Extract precisely the lines that run from the line containing "Where should I" to the end of the records below, with both ends included and pictures omitted.

§ **The data**:

Segment Open

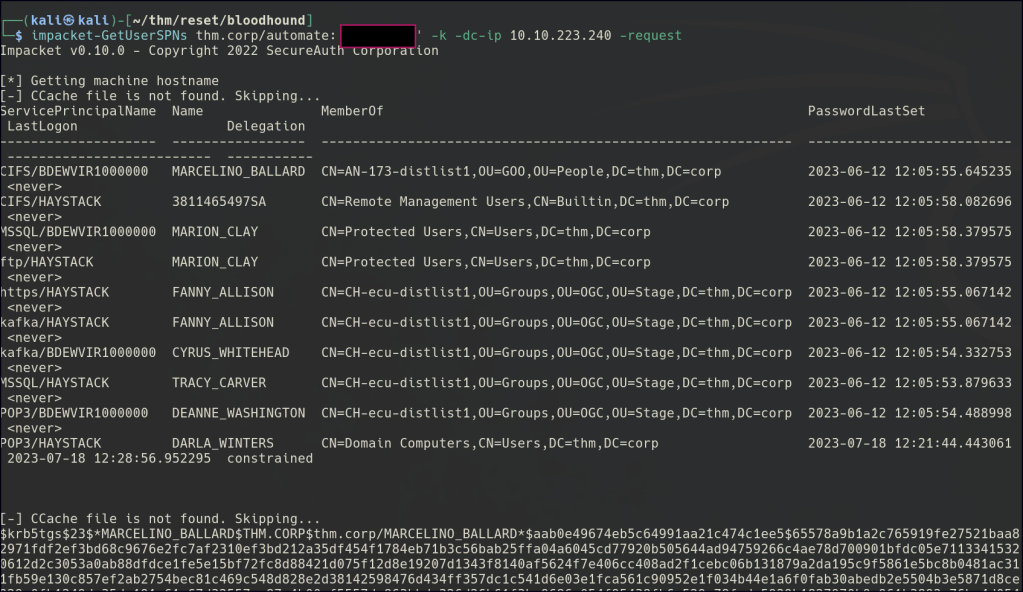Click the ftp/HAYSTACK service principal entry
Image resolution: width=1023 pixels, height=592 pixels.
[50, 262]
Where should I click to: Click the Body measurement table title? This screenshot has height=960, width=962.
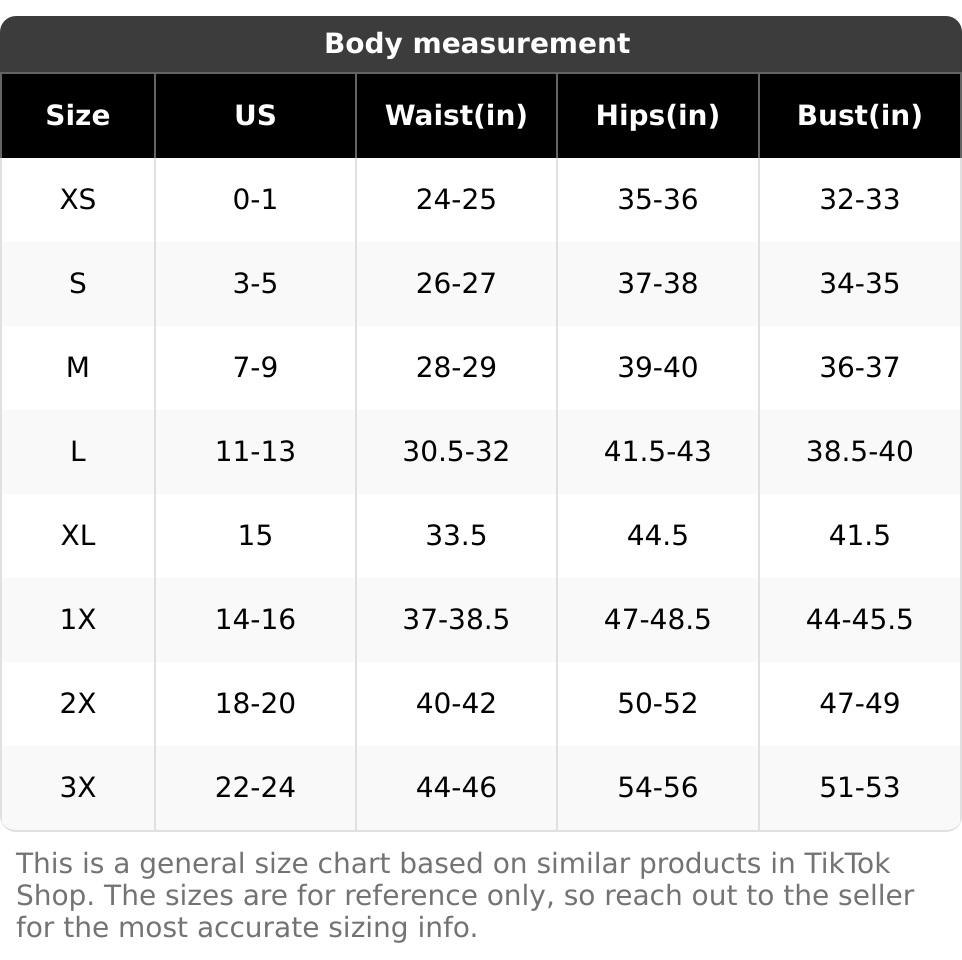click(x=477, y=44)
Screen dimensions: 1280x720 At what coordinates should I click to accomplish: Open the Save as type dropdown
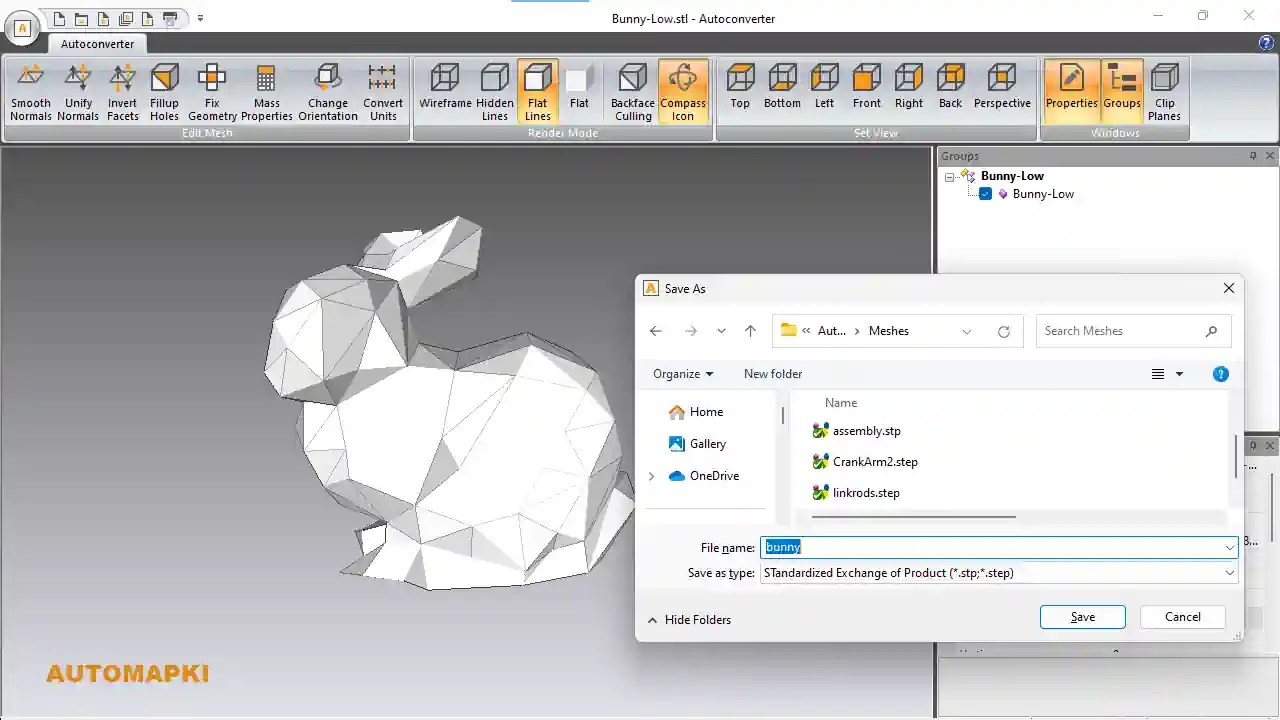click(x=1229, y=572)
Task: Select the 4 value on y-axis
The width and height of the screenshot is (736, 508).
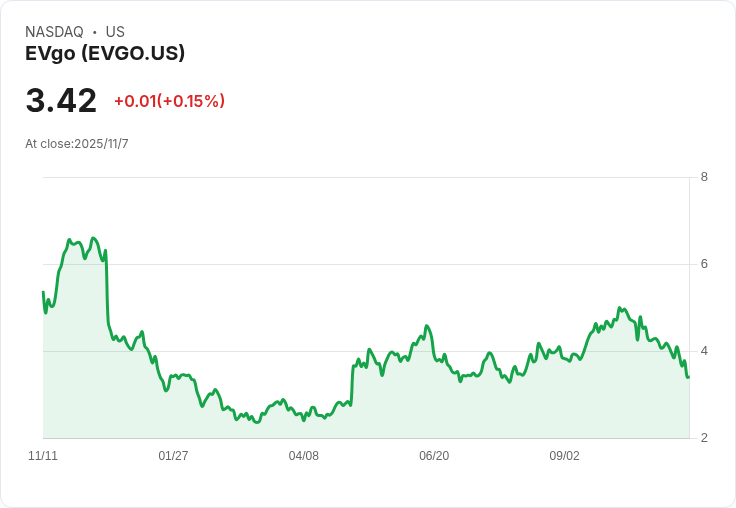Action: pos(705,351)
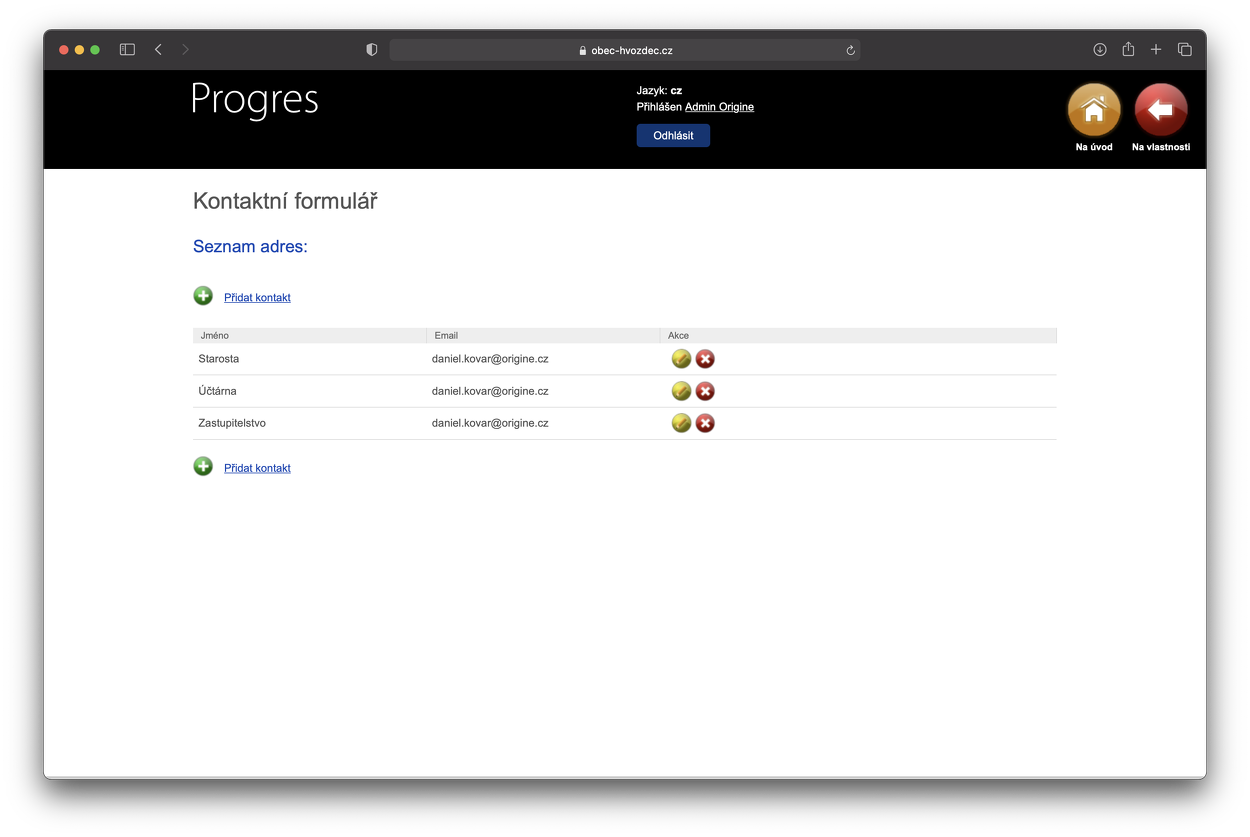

Segment Closed

§ **Answer box**:
Where should I click to: Click the Body measurement table title? This screenshot has height=960, width=962.
click(x=477, y=44)
Screen dimensions: 1280x720 At what coordinates should I click to accomplish: Open the Save as type dropdown
click(x=1229, y=572)
Task: Select the 4 value on y-axis
The width and height of the screenshot is (736, 508).
Action: pos(705,351)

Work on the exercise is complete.